Try it:
Exactly the lines from the one containing "How do I perform: Select day" through the end of the data below are to be reproduced, and nothing besides them.

Given records:
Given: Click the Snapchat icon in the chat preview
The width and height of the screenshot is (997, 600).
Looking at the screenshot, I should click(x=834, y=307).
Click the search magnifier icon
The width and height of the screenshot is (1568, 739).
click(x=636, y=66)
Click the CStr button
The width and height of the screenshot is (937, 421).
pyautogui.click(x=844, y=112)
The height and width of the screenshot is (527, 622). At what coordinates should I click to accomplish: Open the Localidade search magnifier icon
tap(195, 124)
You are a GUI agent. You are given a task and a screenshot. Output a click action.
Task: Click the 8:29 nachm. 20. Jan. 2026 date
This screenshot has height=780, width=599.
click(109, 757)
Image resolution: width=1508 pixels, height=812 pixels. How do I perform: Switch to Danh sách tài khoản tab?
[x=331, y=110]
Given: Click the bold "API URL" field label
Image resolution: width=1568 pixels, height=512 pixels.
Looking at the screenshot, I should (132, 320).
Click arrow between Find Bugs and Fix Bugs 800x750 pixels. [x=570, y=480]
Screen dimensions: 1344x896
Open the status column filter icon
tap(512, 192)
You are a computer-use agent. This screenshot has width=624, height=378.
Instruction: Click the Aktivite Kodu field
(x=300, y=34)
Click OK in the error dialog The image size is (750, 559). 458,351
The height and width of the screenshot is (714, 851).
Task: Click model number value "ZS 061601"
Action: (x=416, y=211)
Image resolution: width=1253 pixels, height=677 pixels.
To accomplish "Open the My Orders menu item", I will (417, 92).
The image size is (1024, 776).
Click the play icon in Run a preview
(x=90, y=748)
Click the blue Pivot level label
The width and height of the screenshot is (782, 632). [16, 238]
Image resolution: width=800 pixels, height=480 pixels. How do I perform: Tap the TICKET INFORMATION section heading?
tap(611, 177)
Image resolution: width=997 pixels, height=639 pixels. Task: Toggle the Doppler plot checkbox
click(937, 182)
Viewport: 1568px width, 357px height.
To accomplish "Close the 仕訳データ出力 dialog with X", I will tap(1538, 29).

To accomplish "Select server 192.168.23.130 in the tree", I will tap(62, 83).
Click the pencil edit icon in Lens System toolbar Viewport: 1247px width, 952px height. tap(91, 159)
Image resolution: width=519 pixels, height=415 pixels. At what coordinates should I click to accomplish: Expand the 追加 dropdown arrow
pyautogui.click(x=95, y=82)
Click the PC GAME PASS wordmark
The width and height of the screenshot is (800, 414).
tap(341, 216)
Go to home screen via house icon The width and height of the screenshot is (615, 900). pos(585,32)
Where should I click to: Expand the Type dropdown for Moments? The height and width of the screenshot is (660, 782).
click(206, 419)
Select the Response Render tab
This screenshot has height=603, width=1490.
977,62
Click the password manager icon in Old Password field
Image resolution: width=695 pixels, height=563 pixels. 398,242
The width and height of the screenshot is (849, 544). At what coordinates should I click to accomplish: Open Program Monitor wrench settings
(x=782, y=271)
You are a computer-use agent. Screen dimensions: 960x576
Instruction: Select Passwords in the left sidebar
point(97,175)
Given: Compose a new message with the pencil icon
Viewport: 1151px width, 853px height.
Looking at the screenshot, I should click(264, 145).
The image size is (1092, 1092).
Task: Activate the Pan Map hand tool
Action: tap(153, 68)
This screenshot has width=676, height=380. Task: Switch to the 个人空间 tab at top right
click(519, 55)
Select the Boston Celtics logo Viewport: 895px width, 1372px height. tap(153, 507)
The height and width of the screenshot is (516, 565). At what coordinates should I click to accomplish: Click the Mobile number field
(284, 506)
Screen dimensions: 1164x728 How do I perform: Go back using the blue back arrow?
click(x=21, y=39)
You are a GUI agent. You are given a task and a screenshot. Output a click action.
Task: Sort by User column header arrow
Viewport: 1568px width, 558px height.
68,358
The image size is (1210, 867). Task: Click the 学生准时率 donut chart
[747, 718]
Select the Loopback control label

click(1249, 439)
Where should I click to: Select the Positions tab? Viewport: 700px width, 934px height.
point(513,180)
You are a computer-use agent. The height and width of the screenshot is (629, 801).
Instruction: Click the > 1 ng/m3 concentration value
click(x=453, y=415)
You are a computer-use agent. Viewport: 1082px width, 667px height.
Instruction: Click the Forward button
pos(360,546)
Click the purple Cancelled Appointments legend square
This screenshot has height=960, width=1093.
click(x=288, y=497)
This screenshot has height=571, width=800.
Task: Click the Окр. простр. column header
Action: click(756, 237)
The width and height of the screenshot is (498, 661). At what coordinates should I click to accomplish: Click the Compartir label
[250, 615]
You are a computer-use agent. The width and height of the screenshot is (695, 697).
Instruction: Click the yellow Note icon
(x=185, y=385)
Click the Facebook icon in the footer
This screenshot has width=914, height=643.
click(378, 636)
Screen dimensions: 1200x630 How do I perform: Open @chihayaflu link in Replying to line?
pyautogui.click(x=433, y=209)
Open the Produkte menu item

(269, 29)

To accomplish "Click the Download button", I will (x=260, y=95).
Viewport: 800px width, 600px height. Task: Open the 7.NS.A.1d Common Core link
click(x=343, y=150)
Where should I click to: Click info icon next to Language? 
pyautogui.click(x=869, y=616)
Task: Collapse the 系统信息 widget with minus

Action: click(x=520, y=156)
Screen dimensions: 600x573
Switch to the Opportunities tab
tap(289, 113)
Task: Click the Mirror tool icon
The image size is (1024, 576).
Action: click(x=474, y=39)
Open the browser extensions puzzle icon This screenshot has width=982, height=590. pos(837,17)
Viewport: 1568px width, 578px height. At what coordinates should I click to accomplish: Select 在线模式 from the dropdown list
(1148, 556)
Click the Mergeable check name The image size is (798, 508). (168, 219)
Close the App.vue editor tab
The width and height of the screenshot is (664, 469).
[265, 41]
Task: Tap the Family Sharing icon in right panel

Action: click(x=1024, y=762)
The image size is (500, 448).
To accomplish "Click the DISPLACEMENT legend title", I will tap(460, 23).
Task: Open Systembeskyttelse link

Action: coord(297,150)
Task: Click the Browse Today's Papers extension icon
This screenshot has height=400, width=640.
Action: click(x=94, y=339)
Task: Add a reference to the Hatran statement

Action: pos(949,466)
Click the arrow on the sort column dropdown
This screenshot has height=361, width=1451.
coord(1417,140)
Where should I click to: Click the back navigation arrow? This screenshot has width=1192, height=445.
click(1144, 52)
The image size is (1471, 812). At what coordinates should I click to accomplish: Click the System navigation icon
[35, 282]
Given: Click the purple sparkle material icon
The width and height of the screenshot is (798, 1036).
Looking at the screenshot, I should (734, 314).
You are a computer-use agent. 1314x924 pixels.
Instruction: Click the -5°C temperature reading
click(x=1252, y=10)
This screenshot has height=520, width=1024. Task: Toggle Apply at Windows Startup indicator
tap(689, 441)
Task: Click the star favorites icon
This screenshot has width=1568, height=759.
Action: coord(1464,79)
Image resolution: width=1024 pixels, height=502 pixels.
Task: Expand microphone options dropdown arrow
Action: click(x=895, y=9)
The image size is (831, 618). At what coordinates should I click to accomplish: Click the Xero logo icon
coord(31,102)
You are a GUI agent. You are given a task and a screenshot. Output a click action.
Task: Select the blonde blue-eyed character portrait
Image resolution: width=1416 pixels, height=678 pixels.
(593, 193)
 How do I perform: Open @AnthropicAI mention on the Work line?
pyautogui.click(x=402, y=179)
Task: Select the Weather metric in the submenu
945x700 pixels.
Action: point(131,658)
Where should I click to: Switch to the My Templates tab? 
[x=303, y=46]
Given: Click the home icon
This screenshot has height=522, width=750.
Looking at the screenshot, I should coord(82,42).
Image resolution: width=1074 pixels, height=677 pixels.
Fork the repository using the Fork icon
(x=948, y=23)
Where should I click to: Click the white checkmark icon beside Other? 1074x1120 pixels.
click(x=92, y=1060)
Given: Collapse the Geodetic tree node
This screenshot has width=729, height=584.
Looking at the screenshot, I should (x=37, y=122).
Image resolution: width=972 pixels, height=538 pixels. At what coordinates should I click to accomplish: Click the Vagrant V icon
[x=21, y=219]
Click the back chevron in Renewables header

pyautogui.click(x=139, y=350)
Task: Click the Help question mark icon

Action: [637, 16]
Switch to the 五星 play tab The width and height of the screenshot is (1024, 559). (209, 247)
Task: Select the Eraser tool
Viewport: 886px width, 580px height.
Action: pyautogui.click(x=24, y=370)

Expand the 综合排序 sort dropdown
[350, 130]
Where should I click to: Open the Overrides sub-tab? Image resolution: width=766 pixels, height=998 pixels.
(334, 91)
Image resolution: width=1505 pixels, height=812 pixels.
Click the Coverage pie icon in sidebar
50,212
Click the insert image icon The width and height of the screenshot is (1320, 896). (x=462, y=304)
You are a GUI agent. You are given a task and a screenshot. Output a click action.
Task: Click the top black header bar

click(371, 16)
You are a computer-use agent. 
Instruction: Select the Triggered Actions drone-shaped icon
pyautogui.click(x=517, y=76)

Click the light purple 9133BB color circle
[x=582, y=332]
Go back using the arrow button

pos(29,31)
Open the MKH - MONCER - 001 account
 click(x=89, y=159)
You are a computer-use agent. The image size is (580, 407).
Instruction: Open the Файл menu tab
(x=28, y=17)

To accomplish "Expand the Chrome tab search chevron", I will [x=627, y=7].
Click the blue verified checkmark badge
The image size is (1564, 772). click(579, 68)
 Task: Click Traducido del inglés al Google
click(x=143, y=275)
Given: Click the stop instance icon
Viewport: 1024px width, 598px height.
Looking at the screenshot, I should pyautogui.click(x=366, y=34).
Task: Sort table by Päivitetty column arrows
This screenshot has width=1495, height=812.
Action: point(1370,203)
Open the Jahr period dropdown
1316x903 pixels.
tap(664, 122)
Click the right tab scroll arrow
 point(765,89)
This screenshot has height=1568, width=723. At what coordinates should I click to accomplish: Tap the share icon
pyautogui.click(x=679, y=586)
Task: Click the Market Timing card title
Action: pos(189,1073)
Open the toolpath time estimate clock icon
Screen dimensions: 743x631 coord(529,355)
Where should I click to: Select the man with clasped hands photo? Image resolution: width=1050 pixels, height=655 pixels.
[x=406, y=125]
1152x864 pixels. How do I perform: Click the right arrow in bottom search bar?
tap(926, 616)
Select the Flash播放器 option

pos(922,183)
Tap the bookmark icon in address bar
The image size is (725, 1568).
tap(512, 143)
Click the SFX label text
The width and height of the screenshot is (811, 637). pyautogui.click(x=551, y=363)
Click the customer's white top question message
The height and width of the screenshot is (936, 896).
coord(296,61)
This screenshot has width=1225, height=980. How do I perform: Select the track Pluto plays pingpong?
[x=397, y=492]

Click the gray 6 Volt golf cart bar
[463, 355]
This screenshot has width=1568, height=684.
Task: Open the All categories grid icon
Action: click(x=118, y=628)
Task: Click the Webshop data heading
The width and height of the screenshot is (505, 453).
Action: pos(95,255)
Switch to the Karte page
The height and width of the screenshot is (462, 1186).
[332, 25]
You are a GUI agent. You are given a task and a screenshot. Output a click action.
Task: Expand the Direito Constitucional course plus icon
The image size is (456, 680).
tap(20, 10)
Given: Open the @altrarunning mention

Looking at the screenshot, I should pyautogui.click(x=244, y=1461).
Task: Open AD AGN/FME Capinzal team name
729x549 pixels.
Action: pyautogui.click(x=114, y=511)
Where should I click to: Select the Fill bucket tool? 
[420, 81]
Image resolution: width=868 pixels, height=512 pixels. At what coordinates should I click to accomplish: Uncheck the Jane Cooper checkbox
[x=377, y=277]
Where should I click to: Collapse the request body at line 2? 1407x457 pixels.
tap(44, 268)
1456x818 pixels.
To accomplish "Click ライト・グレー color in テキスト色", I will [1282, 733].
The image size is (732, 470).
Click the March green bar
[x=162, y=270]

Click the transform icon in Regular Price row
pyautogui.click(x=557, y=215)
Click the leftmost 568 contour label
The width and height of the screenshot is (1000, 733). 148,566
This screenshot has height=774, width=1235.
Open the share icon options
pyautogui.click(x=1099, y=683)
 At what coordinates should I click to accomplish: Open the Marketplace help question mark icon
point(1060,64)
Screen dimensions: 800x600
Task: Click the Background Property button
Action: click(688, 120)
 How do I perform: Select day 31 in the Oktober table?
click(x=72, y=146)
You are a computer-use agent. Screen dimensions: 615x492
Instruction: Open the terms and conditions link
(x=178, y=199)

Response to this exercise:
 How do I perform: Select day 31 in the Oktober table?
click(x=72, y=146)
You are a computer-use agent. Screen dimensions: 615x492
Instruction: Open the terms and conditions link
(x=178, y=199)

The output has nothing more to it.